Марфинька не сидела на месте: она то нальет вина кому-нибудь, то попотчует закуской или старается занять разговором своих приятельниц.
– Вера Васильевна! – сказал Нил Андреич, – заступитесь вы, красавица моя, за меня!
– Разве вас обижают?
– Как же не обижают! Далила… нет – Пелагея Карповна.
– Impertinent!3 – громким шепотом сказала Крицкая, поднимаясь с места и направляясь к двери.
373
– Куда, Полина Карповна: а пирог? Марфинька, удержи! Полина Карповна! – останавливала Татьяна Марковна.
– Нет, нет, Татьяна Марковна: я всегда рада и благодарна вам, – уже в зале говорила Крицкая, – но с таким грубияном никогда не буду, ни у вас, нигде… Если б покойный муж был жив, он бы не смел…
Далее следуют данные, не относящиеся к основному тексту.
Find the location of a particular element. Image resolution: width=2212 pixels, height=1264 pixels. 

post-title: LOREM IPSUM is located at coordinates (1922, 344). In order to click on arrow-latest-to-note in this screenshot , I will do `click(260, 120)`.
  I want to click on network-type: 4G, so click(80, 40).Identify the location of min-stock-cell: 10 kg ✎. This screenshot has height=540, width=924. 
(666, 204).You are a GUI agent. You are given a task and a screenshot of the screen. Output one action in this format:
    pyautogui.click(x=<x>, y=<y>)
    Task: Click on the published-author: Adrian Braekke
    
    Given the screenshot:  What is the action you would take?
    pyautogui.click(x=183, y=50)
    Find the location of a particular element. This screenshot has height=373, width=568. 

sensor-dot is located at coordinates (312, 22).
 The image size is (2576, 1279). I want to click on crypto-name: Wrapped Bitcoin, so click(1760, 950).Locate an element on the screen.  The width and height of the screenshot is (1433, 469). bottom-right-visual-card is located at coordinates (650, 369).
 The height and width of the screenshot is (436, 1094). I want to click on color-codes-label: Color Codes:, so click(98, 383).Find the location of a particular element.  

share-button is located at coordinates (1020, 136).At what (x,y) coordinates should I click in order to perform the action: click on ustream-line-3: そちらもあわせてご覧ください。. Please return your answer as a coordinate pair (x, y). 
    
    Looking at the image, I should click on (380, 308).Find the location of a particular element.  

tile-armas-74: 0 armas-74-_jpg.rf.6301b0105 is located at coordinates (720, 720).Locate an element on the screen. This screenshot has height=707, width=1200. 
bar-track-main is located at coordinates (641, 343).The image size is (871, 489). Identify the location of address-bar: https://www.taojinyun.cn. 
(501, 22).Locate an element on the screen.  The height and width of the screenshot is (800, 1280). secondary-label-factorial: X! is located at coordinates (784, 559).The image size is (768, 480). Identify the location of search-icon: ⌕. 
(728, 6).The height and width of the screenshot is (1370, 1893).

– Ну, не сердитесь на старика: он не от злого сердца; он почтенный такой…
– Нет, нет; прошю, пустите – я приеду в другой раз, без него…
Она уехала в слезах, глубоко обиженная.
В гостиной все были в веселом расположении духа, и Нил Андреич, с величавою улыбкой, принимал общий смех одобрения. Не смеялся только Райский, да Вера. Как ни комична была Полина Карповна, грубость нравов этой толпы и выходка старика возмутили его. Он угрюмо молчал, покачивая ногой.
– Что, прогневалась, уехала? – говорил Нил Андреич, когда Татьяна Марковна, видимо озабоченная этой сценой, воротилась и молча села на свое место.
– Ничего, скушает на здоровье! – продолжал старик, – не ходи раздетая при людях: здесь не баня!
Дамы потупили глаза, девицы сильно покраснели и свирепо стиснули друг другу руки.
– Да не вертись по сторонам в церкви, не таскай за собой молодых ребят… Что, Иван Иваныч: ты, бывало, у ней безвыходно жил! Как теперь: всё еще ходишь? – строго спросил он у какого-то юноши.
– Отстал давно, ваше превосходительство: надоело комплименты говорить.
– То-то отстал! Какой пример для молодых женщин и девиц! А ведь ей давно за сорок! Ходит в розовом, бантики да ленточки… Как не пожурить! Видите ли, – обратился он к Райскому, – что я страшен только для порока, а вы боитесь меня! Кто это вам наговорил на меня страхи?